> _Trecho fornecido_
###
Ela ressalta os esforços Sociedade Brasileira de Física (SBF) e na SBQ em estimular a participação feminina e, hoje, segundo ela, existem muitas mulheres atuantes nessas organizações.
“Existe um esforço coletivo dessas nossas Sociedades de procurar desmistificar, diante das meninas, esse fato de que elas não têm muita vocação para exatas. É uma questão de estimular desde o curso fundamental, pois precisa muito esforço para demonstrar para as meninas que elas terão muitas oportunidades de trabalho e de alta realização entrando nas áreas que são consideradas mais masculinas, por que isso é um tabu, não é nada verdadeiro”, diz.
###
> _Dados listados_
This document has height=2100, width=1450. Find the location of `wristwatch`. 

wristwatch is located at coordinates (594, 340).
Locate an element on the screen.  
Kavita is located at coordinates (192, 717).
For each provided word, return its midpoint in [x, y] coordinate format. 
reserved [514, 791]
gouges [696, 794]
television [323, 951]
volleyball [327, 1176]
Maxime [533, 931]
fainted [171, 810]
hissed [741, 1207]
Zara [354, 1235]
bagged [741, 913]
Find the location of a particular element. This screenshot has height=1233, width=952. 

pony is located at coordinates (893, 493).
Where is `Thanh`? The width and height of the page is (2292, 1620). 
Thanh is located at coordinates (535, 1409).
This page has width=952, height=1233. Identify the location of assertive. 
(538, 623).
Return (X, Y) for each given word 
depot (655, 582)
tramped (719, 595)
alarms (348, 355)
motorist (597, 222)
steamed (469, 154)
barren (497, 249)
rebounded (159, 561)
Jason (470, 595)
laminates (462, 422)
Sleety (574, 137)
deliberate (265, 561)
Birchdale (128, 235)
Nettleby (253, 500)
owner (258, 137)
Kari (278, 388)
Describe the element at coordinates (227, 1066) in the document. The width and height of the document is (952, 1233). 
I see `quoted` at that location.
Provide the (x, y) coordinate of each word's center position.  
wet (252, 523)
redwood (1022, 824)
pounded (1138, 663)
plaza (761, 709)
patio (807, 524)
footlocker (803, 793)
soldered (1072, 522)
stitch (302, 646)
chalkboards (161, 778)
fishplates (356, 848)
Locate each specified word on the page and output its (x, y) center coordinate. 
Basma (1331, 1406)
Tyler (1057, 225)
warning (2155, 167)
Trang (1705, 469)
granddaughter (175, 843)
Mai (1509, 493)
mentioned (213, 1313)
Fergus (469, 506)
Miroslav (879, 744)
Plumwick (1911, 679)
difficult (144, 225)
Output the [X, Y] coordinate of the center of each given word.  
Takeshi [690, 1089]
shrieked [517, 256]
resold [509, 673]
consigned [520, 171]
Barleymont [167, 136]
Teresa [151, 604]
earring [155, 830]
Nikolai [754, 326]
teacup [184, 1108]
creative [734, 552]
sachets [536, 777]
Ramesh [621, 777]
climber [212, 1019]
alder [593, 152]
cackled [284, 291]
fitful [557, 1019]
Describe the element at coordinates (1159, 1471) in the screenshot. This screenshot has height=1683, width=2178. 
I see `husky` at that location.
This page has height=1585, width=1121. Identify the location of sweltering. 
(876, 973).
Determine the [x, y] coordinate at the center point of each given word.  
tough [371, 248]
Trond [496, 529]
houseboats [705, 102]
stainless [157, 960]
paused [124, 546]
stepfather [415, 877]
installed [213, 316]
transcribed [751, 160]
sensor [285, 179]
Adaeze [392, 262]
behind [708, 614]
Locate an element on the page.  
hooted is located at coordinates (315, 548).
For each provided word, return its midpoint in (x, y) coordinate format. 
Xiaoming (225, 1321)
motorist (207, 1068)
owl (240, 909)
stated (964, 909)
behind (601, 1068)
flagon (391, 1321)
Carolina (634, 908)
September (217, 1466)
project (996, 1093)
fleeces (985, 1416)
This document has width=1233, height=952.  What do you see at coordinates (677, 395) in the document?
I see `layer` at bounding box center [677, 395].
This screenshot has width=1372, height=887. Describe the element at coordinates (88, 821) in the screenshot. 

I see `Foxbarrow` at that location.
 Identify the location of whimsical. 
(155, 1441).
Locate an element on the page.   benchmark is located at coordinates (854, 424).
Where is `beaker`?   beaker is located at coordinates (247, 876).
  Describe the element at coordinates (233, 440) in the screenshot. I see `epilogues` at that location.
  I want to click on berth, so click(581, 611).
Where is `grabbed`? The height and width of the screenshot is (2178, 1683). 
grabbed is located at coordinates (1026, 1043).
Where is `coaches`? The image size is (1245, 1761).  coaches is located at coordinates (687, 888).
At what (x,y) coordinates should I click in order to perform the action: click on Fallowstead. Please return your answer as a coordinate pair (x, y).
###
> _Conjunto de tarefas_
**A)** Reescreva de forma mais breve o parágrafo do trecho que começa com “Existe um esforço coletivo”, mantendo os fatos principais.
**B)** Dê prosseguimento ao trecho sobre a participação feminina nas ciências exatas a partir do ponto em que ele termina.
Os dados não têm nenhuma relação com o trecho.

> _Respostas por tarefa_
**A)** Segundo ela, as Sociedades fazem um esforço coletivo para desmistificar, diante das meninas, a ideia de que elas têm pouca vocação para as ciências exatas. O estímulo deve começar no curso fundamental e mostrar às meninas que terão muitas oportunidades de trabalho e de alta realização em áreas consideradas masculinas, já que essa ideia é um tabu sem fundamento.

**B)**
A cientista conta que ela mesma, ainda jovem, pensava em fazer letras. Mas, quando começou o curso clássico, teve um excelente professor de física e também começou a perceber que a química era extremamente valiosa para a sociedade. “Desisti de fazer letras e resolvi fazer química. Nunca me arrependi dessa escolha”, lembra, acrescentando que não teve grandes problemas de ser aceita. “Sinto que houve um reconhecimento quase que natural de que o interesse era legítimo, que queria fazer o melhor possível”, conta.
Além de seu destacado trabalho com pesquisa em cristalografia, desde 2010, também coordena um projeto do Instituto de Estudos Avançados da USP, polo de São Carlos, de difusão científica. O programa é voltado a estudantes do ensino fundamental e médio. Segundo ela, a difusão científica é uma grande ferramenta para estimular o interesse de meninas pela ciência, porém, esta é uma atividade pouco valorizada no País.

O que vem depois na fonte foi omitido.